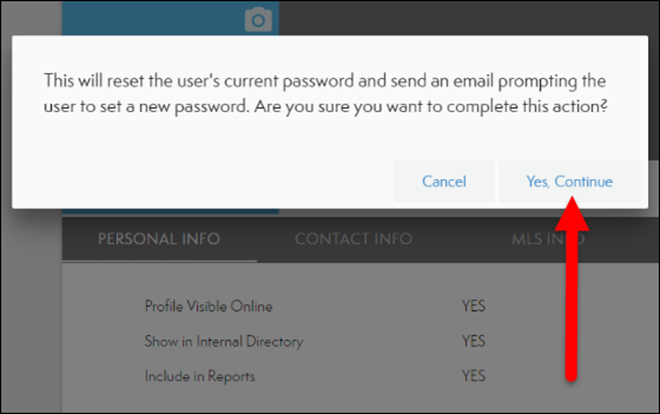Viewport: 660px width, 414px height.
Task: Click YES value beside Show in Internal Directory
Action: click(473, 341)
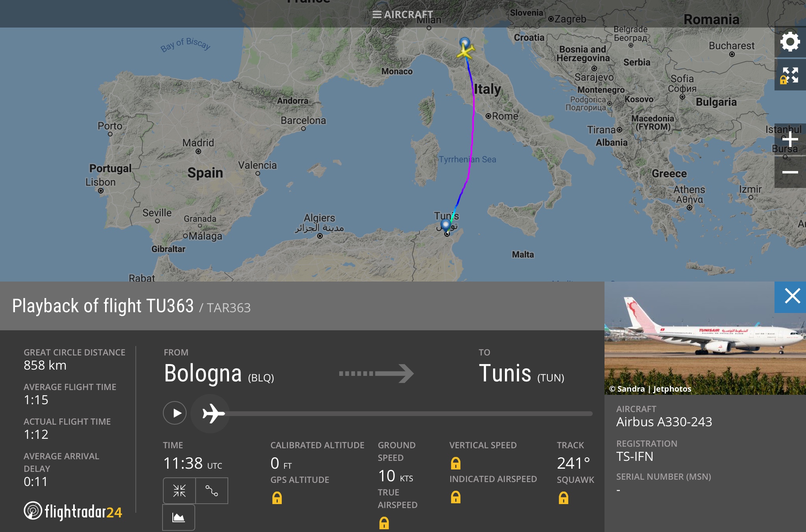Toggle the flight route path display
The height and width of the screenshot is (532, 806).
tap(212, 490)
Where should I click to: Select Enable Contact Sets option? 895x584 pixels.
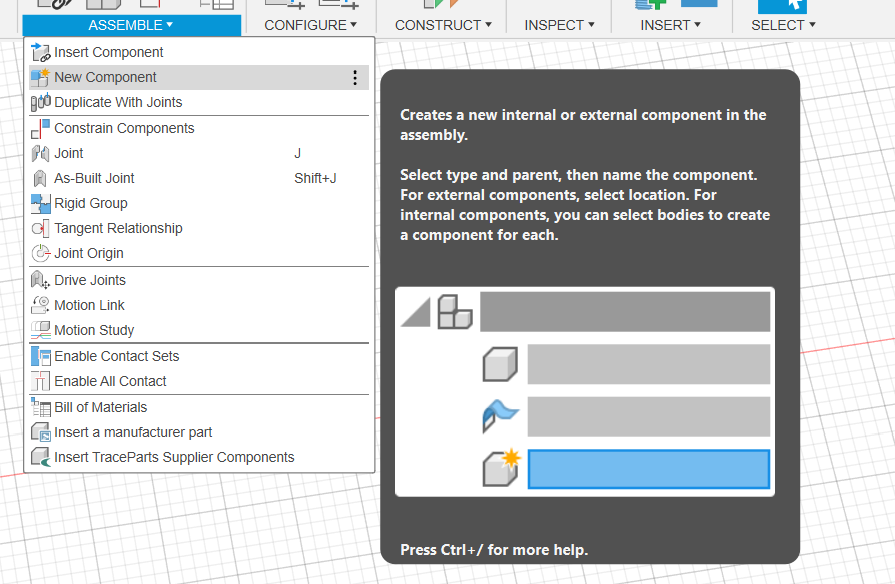(116, 356)
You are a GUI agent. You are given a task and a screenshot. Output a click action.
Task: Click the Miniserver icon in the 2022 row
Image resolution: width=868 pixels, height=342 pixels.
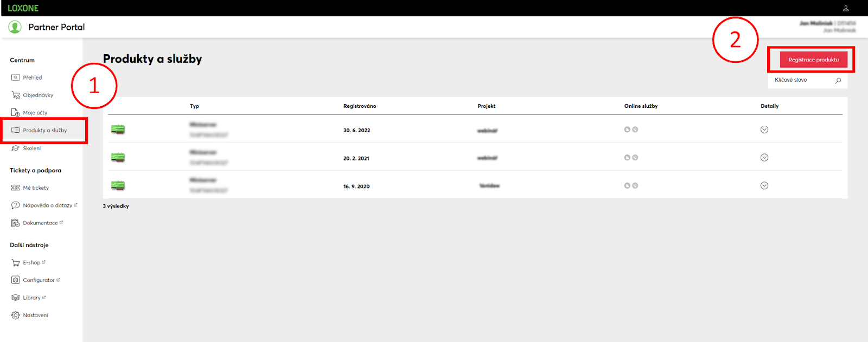tap(118, 130)
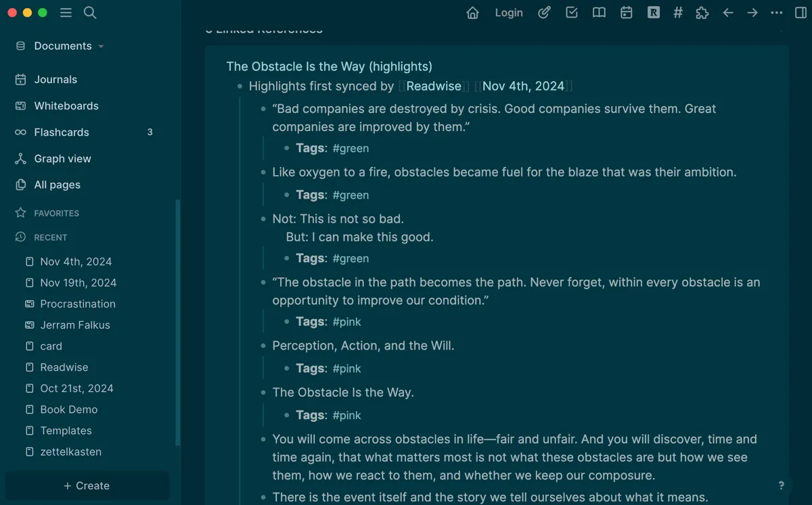
Task: Click the Home icon in top toolbar
Action: pyautogui.click(x=473, y=13)
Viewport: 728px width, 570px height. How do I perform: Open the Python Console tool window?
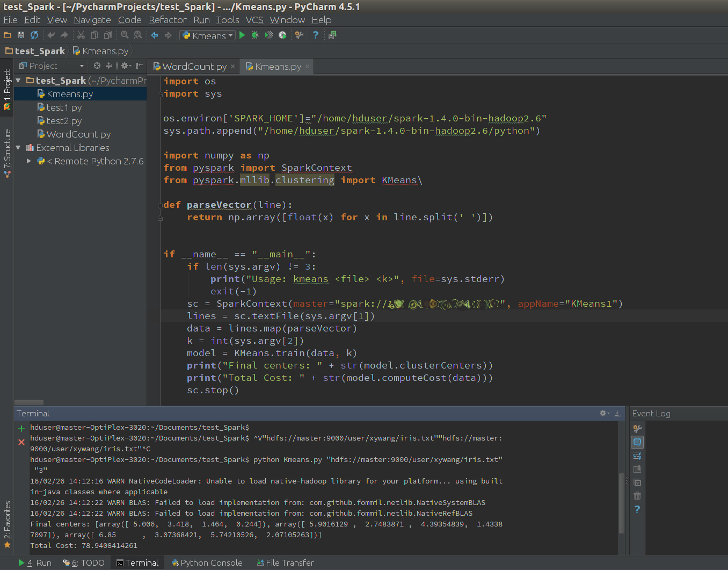(x=207, y=562)
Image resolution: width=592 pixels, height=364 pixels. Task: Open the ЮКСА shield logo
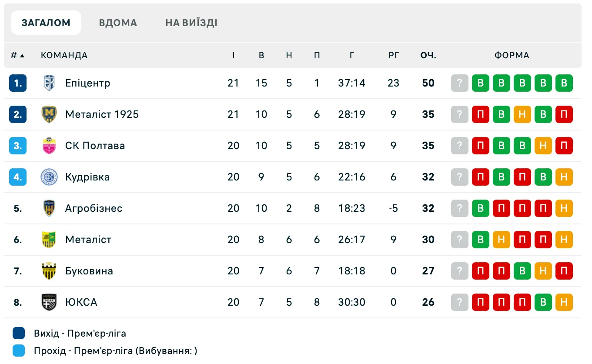pyautogui.click(x=49, y=302)
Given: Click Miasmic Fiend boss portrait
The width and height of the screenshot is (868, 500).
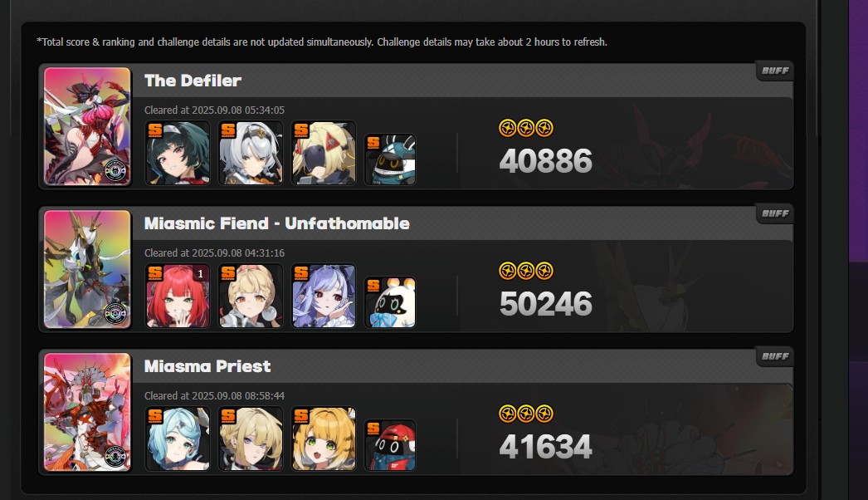Looking at the screenshot, I should (x=87, y=269).
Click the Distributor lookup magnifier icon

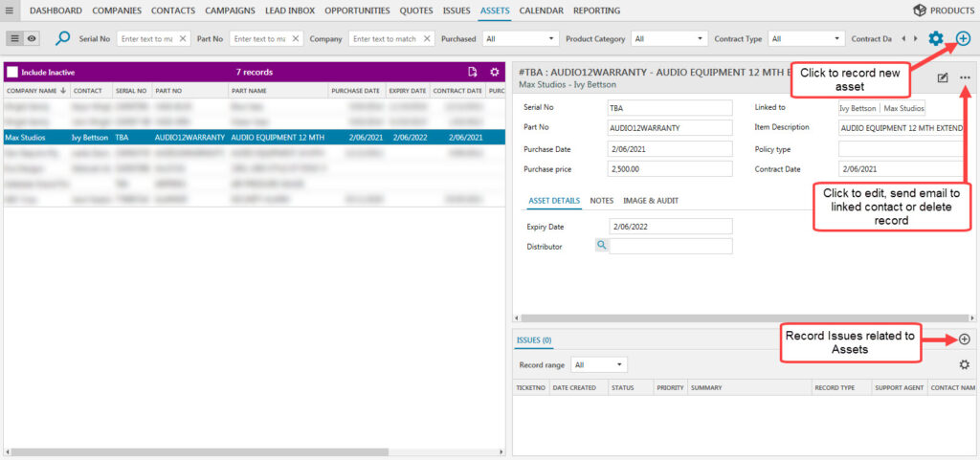click(x=601, y=246)
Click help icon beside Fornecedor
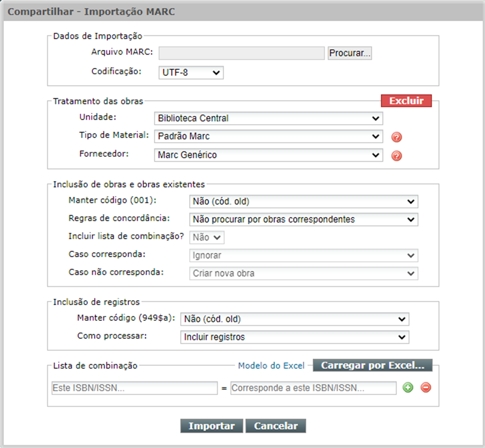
+ + + + + + +
Problem to solve: Skip every picture, and restate word for word only the lines above from the line containing "Viewport: 728px width, 570px" to the line containing "Given: Click Miasmic Fiend boss portrait", both of them included.

Exercise output:
Viewport: 728px width, 570px height. How do I perform: Open the Python Console tool window?
(x=207, y=562)
Image resolution: width=592 pixels, height=364 pixels. Task: Open the ЮКСА shield logo
pyautogui.click(x=49, y=302)
Given: Click Miasmic Fiend boss portrait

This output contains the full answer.